Shaping the University: The Provost's Office

Silus Hunt Senior Walk Campus

Jim Coleman, provost and executive vice chancellor for academic affairs at the University of Arkansas, works to shape and strengthen the university's excellence in instruction, research, outreach, public service and student affairs; he is responsible for academic planning and budgeting, faculty development and promotion, and academic initiatives.

Shaping Our Present

The University of Arkansas  is placed in the  highest research classification by the Carnegie Foundation for the Advancement of Teaching based on the number of doctoral degrees awarded, grants received, and level of research activity. In addition to demonstrating the depth and breadth of research on campus, the classification acknowledges the quality of academic work by our faculty and students.

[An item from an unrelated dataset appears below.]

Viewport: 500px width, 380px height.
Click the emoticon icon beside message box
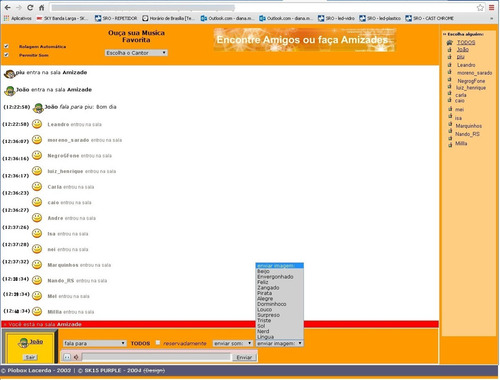(x=67, y=357)
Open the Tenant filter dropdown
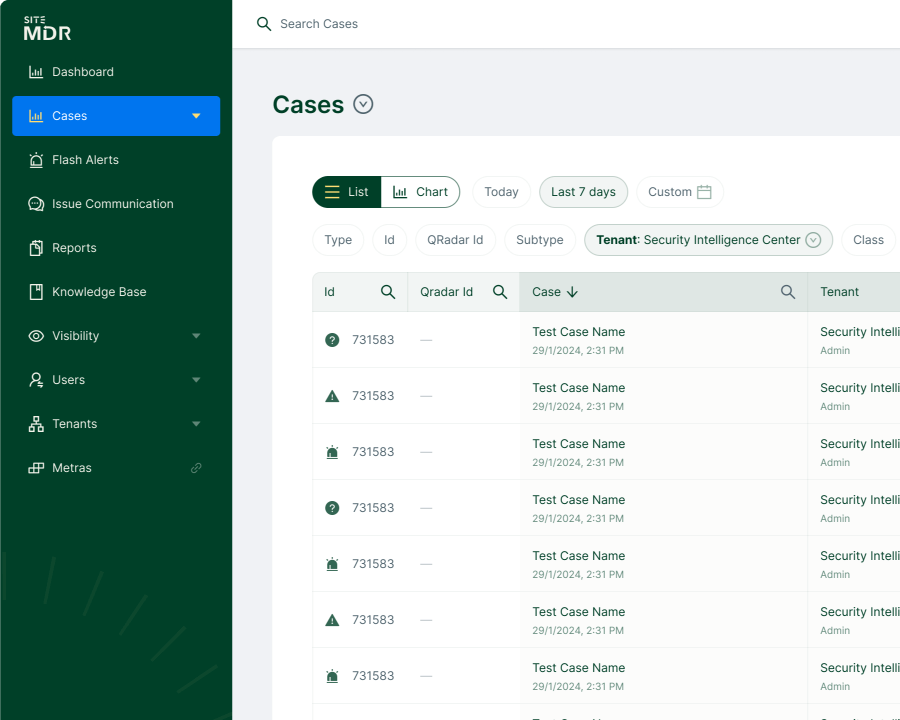Screen dimensions: 900x720 pos(812,240)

We strive to put students first by looking at every decision—academic, financial, and administrative—and asking how we can best enhance academic programs, create an engaging campus life, keep costs as low as possible, and reduce obstacles to student success. 

Shaping Our Future

The university has already surpassed its 2021 goal of enrolling 22,050 students and has made significant progress toward becoming a top public research institution. The university expects to continue to improve in national ranking as we empower excellence in competitive research, promote economic growth and foster increased federal research expenditures. As part of the university's active pursuit of strategies that enhance teaching, learning and mentoring, a campus strategic planning process has begun.

Shaped by Our Past

The University of Arkansas, founded in 1871 as a land grant institution and the state’s first public university, has been the educational leader in Arkansas ever since. In 1948, the university became the first Southern institution to break the color barrier when Silas Herbert Hunt enrolled in the School of Law, starting the slow process of integrating undergraduate programs, campus housing, faculty recruitment and the athletic teams, not only at Arkansas, but across the South. Individual professors engaged in discovery of new knowledge starting in the late 19th century, but institutional support for research did not gain traction until the 1980s and then blossomed during the 1990s.

Shaped by Our Mission

The mission of the University of Arkansas is to provide an internationally competitive education for undergraduate and graduate students in a wide spectrum of disciplines; contribute new knowledge, economic development, basic and applied research and creative activity; and provide service to academic/professional disciplines and society, all aimed at fulfilling its public land-grant mission to serve Arkansas and beyond as a partner, resource, and catalyst.